>>>>

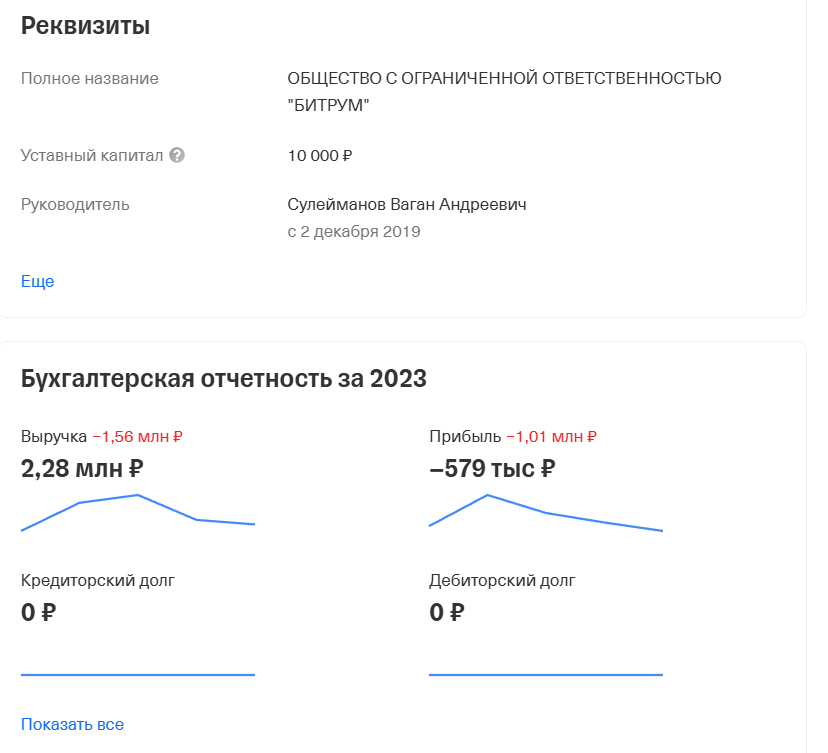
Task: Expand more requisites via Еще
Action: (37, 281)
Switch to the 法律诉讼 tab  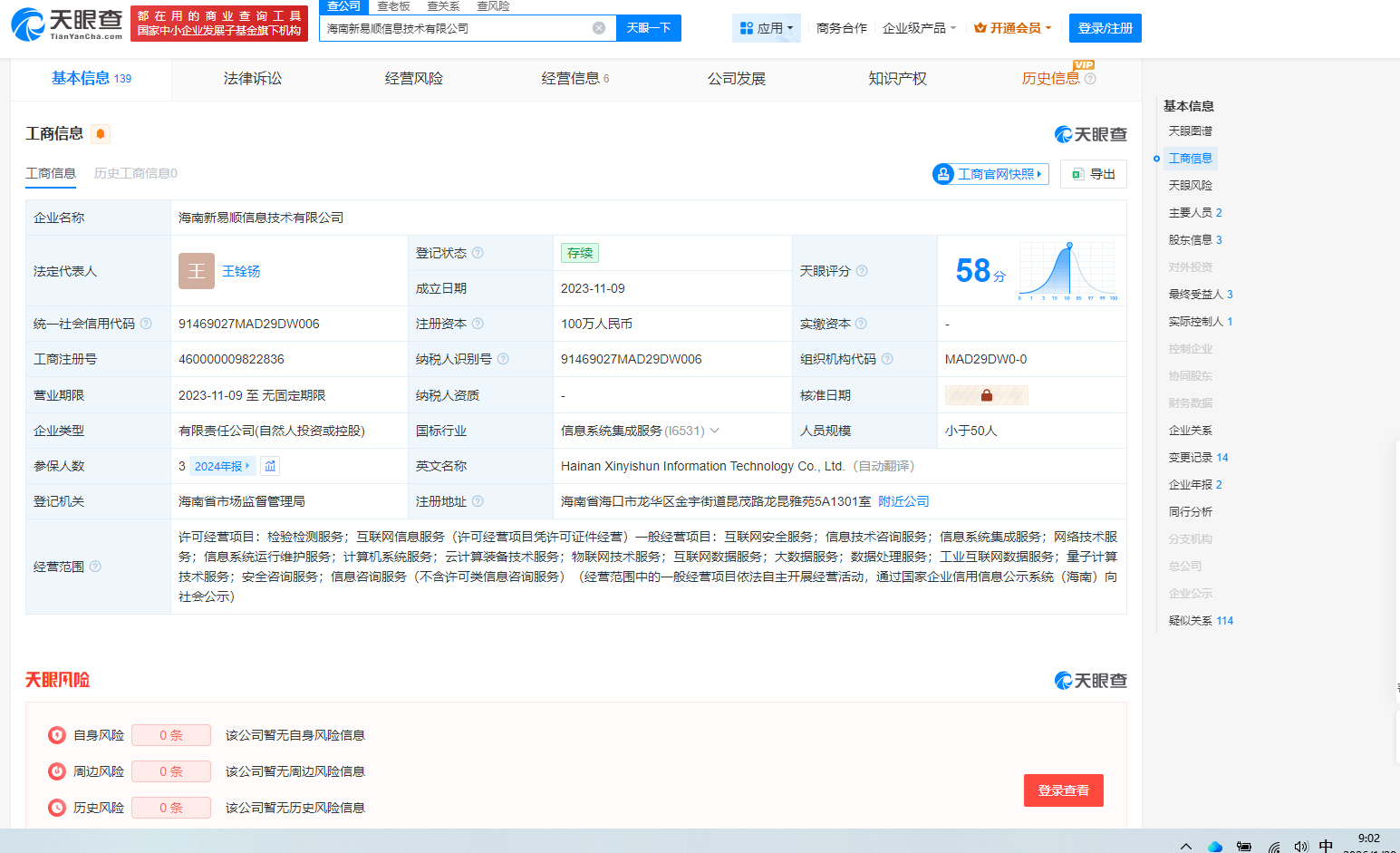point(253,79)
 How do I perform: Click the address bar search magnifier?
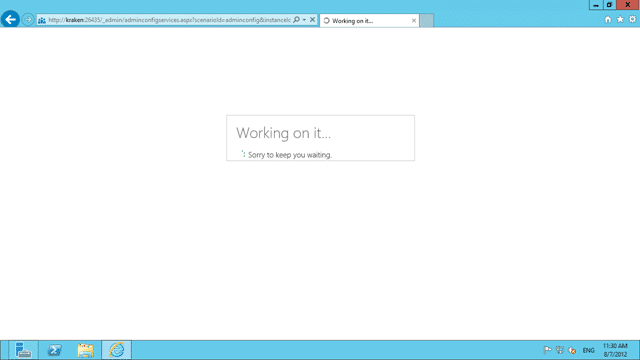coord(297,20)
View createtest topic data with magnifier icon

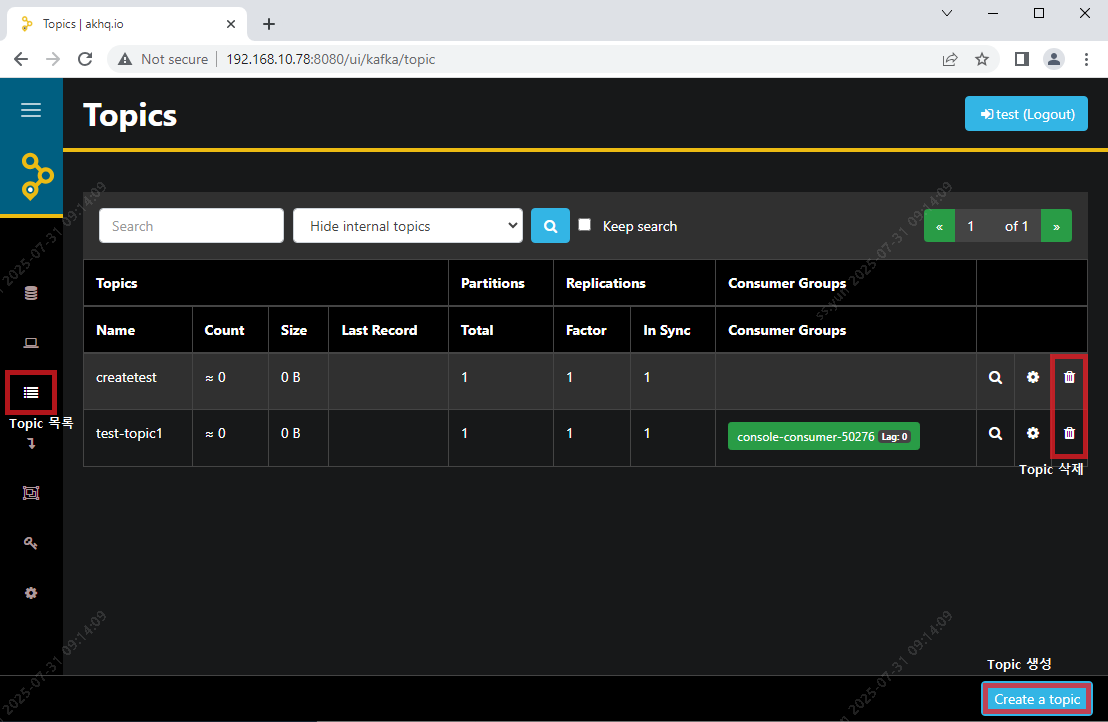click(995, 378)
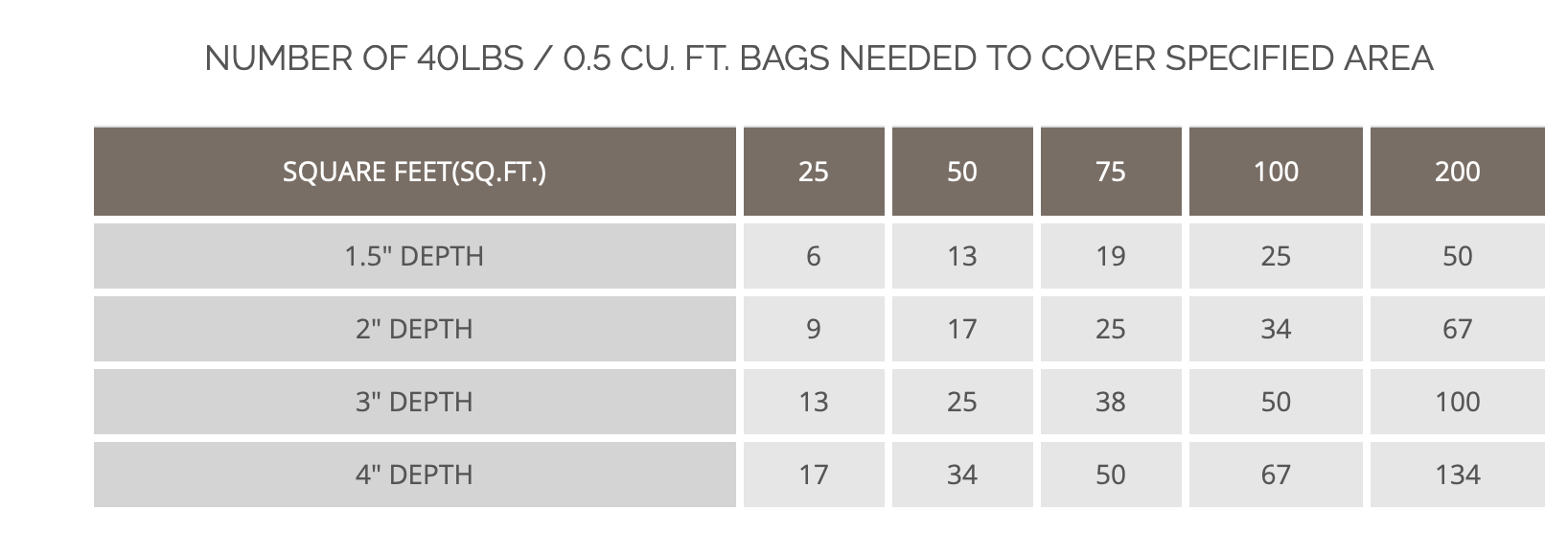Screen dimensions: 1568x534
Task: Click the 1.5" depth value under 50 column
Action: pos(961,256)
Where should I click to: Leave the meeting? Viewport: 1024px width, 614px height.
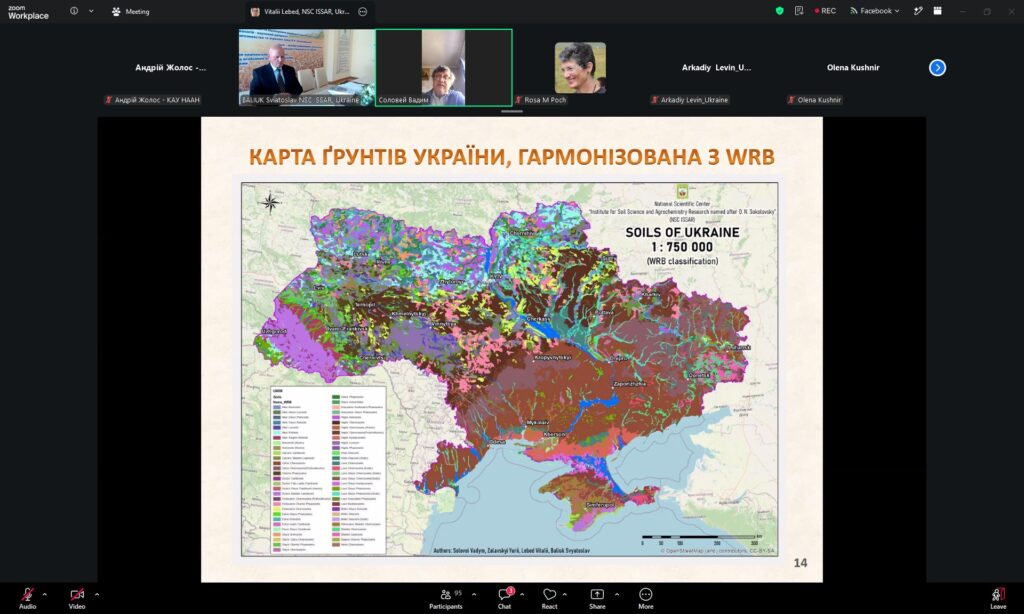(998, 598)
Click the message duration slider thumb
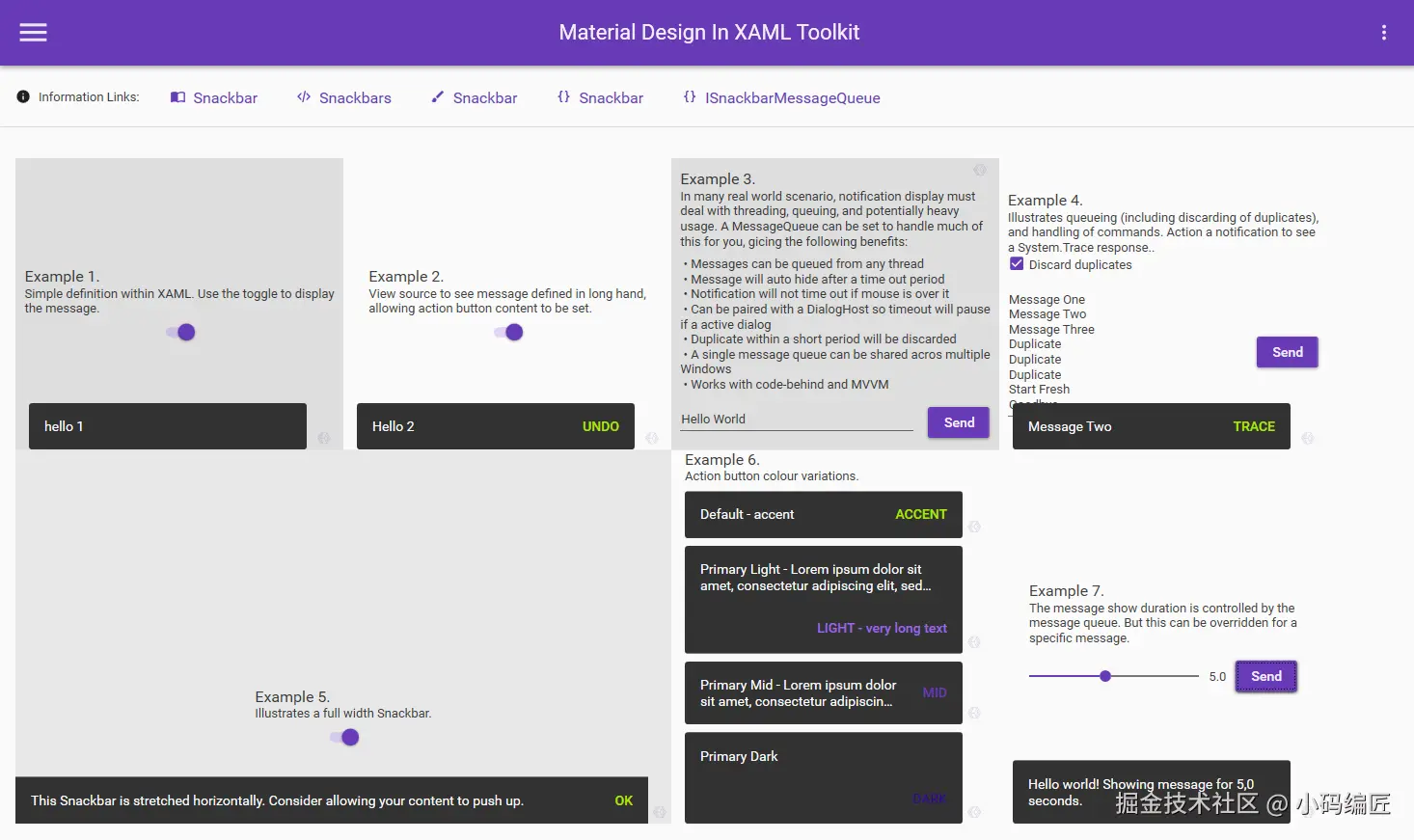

<<<<

§ Your instructions
Please return only the lines from the one holding "How do I perform: Click" through the end of the data, both ends included; do not copy any pictures.

§ Exercise answer
 How do I perform: Click the address bar search magnifier?
coord(297,20)
View createtest topic data with magnifier icon

click(995, 378)
Screen dimensions: 1568x534
Task: Click the 1.5" depth value under 50 column
Action: pos(961,256)
Where should I click to: Leave the meeting? Viewport: 1024px width, 614px height.
(998, 598)
Click the message duration slider thumb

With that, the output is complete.